> WHAT YOU NEED TO DO
1. In the forum thread about the aftermarket mk1 TT key fob, what did Rogue1992 use to get the RFID capsule out?
2. Duplicate the part of the key fob thread starting at "Do I need to" and ending at "the original fob.".

> EXTRACT
# Aftermarket mk1 tt key fob



## Rogue1992 (Jun 2, 2019)

Hey all,

I've got an aftermarket key fob blank for the mk1 tt, just swapped over the internals and had the blank key cut to match the original.

Car was starting fine when I used the old metal key with the new fob but since cutting the new metal key - the car starts then cuts out with the yellow alert on dash with the car and key error.

Do I need to get the key recoded?

Didn't think I would as it was a simple migration of internals into the fob and cut of a metal blank.

Thanks in advance.


----------



## Hoggy (May 8, 2002)

Hi, You need to transfer the immobiliser capsule over from the original fob.
Hoggy.


----------



## HOGG (Mar 30, 2018)

This part









Sent from my SM-G930F using Tapatalk


----------



## Rogue1992 (Jun 2, 2019)

Thanks for fast reply - is it whole plastic bit needs to go over?

That's the bit I was trying to replace- really old and worn and slides off the fob all the time.


----------



## HOGG (Mar 30, 2018)

That has a chip inside

Sent from my SM-G930F using Tapatalk


----------



## Hoggy (May 8, 2002)

Hi, There is a small glass capsule inside that has to be removed. (easily broken) Use solvent to soften the plastic.
Hoggy.


----------



## Rogue1992 (Jun 2, 2019)

Cheers - will give it a go


----------



## vertuphone (Jun 14, 2019)

easy to exchange... :lol: :lol: :lol:


----------



## HOGG (Mar 30, 2018)

This part only. The rest you can keep new
















Sent from my SM-G930F using Tapatalk


----------



## Rogue1992 (Jun 2, 2019)

Thanks for all the assistance, watched a YouTube vid on it and was able to transfer the RFID capsule out using some light solvent and a dental pick.
All new key fob and complete transfer of all internals achieved.
Saving I guesss a few hundred by not going to Audi. Very happy


----------



## HOGG (Mar 30, 2018)

Yep. That is exactly what I did. 
£3.49 for a complete carcass, swap internals









Sent from my SM-G930F using Tapatalk


----------

> COLLECTED DATA
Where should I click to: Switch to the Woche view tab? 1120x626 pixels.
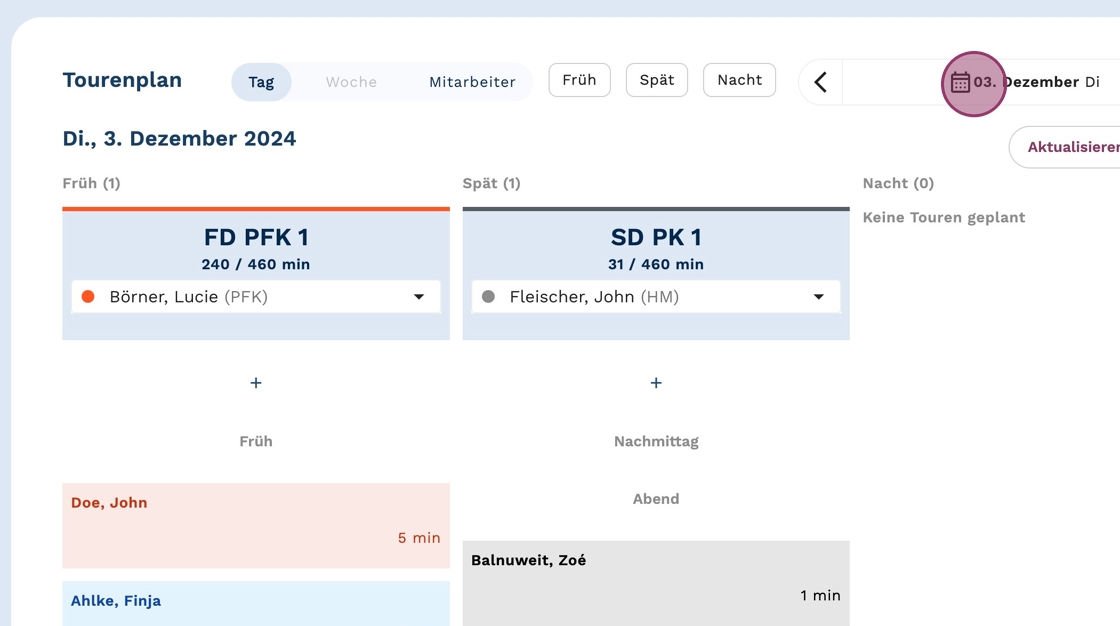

> SOLUTIONS TO EACH TASK
1. Light solvent and a dental pick.

2.
Do I need to get the key recoded?

Didn't think I would as it was a simple migration of internals into the fob and cut of a metal blank.

Thanks in advance.


----------



## Hoggy (May 8, 2002)

Hi, You need to transfer the immobiliser capsule over from the original fob.